-- Request --
Write out the passage of the comment on Siri and voice computing between "lest it follows" and "are the future.", inclusive, keeping every word and mark the same.

-- Page text --
━━━━━━━━━━━━━━━━━━━━━━━━━━━━━━
Bottom line is that the battle for personal computing is moving from mobility and touch input, to voice input.
Amazon, Google, MS are all making strides. Apple needs to at least match them. It doesn't have to lead, it just has to maintain competitive parity.
lest it follows Blackberry's lead ("The future of smartphones is touch screen..." RIMM: "WRONG... better chiclets!!!!")
Cameras, memory, speed... eventually will be commodity specs.
Interactivity, bio aware computing, voice motion commands, especially contextual awareness (You're standing in front of a restaurant, and ask, "What are the reviews for this place", and you get Urbanspoon reviews for 'this place')and the back end services network integration are the future.
If I were to rephrase the title it would be "The success of future generations of Apple Products may rest on Siri"
Marco Arment really lost it when he wrote up this point the way he did. He's become a hand-wringing Chicken Little who'd rather quiver with "worrisome" thoughts about Apple than use his head about how steely the company is, how driven by material necessity it is.
Of course Google is way ahead in context-aware search, just like Apple is miles ahead of everyone in hardware, and infinitely ahead of everyone in good taste. And of course Apple knows that Siri's been leap-frogged, and is coldly planning to leap-frog right back.
━━━━━━━━━━━━━━━━━━━━━━━━━━━━━━
Text and element-pointing records
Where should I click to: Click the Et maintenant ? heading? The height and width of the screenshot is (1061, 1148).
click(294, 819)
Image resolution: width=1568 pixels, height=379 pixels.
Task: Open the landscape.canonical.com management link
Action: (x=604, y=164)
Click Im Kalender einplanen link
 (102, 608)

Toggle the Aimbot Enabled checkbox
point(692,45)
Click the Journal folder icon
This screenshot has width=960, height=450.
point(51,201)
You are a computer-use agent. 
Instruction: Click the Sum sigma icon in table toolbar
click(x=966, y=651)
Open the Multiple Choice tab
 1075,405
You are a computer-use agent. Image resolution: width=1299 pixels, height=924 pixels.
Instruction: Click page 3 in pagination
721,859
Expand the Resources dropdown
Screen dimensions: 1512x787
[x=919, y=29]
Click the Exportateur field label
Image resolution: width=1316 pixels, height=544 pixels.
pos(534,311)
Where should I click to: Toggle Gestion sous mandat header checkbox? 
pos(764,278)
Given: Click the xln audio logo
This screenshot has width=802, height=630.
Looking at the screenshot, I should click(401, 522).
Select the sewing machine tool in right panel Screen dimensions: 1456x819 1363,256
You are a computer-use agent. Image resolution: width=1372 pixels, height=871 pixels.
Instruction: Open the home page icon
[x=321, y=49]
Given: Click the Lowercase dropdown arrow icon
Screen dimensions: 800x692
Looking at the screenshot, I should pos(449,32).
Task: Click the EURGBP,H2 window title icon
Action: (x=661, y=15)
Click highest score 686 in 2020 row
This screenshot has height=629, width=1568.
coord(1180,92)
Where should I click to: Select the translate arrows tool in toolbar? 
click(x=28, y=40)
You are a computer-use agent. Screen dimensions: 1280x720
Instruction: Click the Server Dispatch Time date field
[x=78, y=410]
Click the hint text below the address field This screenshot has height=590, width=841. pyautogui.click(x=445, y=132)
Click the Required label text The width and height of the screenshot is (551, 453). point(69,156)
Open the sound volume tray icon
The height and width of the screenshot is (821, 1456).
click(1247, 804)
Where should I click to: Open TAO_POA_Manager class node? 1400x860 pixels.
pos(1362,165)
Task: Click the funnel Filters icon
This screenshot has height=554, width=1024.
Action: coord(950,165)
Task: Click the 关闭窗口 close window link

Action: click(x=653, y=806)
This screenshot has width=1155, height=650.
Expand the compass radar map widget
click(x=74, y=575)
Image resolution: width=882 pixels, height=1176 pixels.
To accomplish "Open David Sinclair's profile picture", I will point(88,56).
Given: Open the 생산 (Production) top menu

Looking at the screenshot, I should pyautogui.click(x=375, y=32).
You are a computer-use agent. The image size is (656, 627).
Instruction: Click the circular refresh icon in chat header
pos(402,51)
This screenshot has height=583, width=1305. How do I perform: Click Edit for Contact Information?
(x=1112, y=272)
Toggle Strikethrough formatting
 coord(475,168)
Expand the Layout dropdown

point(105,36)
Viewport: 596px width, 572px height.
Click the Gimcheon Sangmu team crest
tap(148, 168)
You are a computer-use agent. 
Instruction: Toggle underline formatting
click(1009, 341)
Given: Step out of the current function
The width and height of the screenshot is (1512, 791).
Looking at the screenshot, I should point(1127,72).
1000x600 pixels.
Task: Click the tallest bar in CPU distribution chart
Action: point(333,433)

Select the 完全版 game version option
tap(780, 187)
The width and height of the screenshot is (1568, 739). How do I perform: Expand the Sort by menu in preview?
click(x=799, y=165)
━━━━━━━━━━━━━━━━━━━━━━━━━━━━━━
-- Answer in full --
lest it follows Blackberry's lead ("The future of smartphones is touch screen..." RIMM: "WRONG... better chiclets!!!!")
Cameras, memory, speed... eventually will be commodity specs.
Interactivity, bio aware computing, voice motion commands, especially contextual awareness (You're standing in front of a restaurant, and ask, "What are the reviews for this place", and you get Urbanspoon reviews for 'this place')and the back end services network integration are the future.